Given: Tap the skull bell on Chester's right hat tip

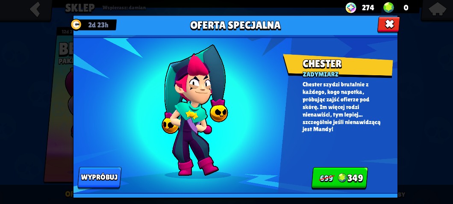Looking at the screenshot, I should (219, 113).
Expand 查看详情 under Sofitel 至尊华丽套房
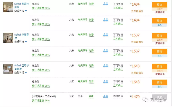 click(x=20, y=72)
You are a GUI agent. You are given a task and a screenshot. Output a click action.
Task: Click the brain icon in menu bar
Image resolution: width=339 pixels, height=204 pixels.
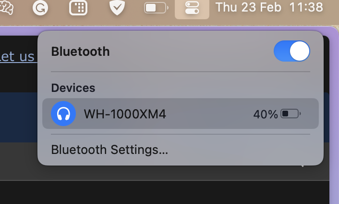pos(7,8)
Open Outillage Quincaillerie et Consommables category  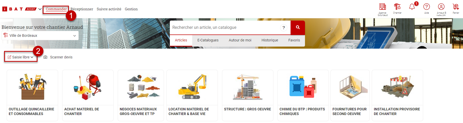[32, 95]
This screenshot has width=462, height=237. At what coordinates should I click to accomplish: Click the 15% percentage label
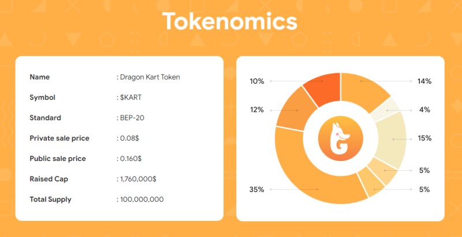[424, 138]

==

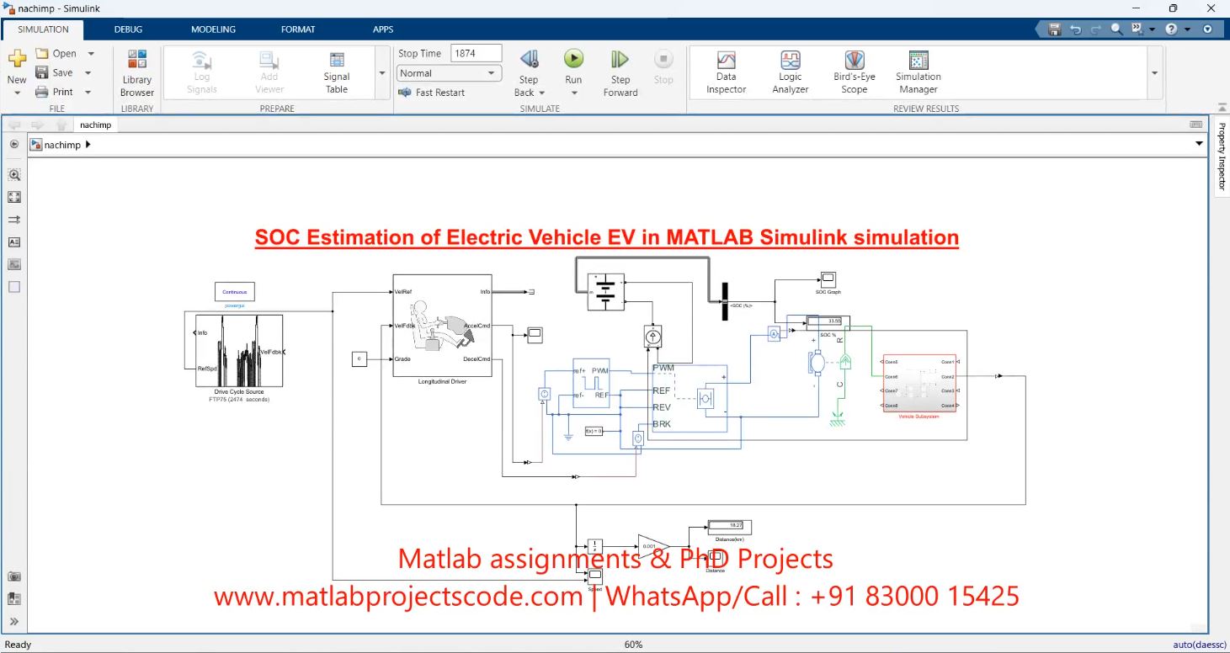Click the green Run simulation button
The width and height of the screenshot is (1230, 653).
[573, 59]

- _Task directions_: Among the entries above, locate the line with "Given: Tap the" and the line with "You are a GUI". Give those two lines and all lines between them again, exactly, leaving out the pictures.

- _Result for this task_:
Given: Tap the skull bell on Chester's right hat tip

Looking at the screenshot, I should (219, 113).
Expand 查看详情 under Sofitel 至尊华丽套房
 click(x=20, y=72)
You are a GUI agent. You are given a task and a screenshot. Output a click action.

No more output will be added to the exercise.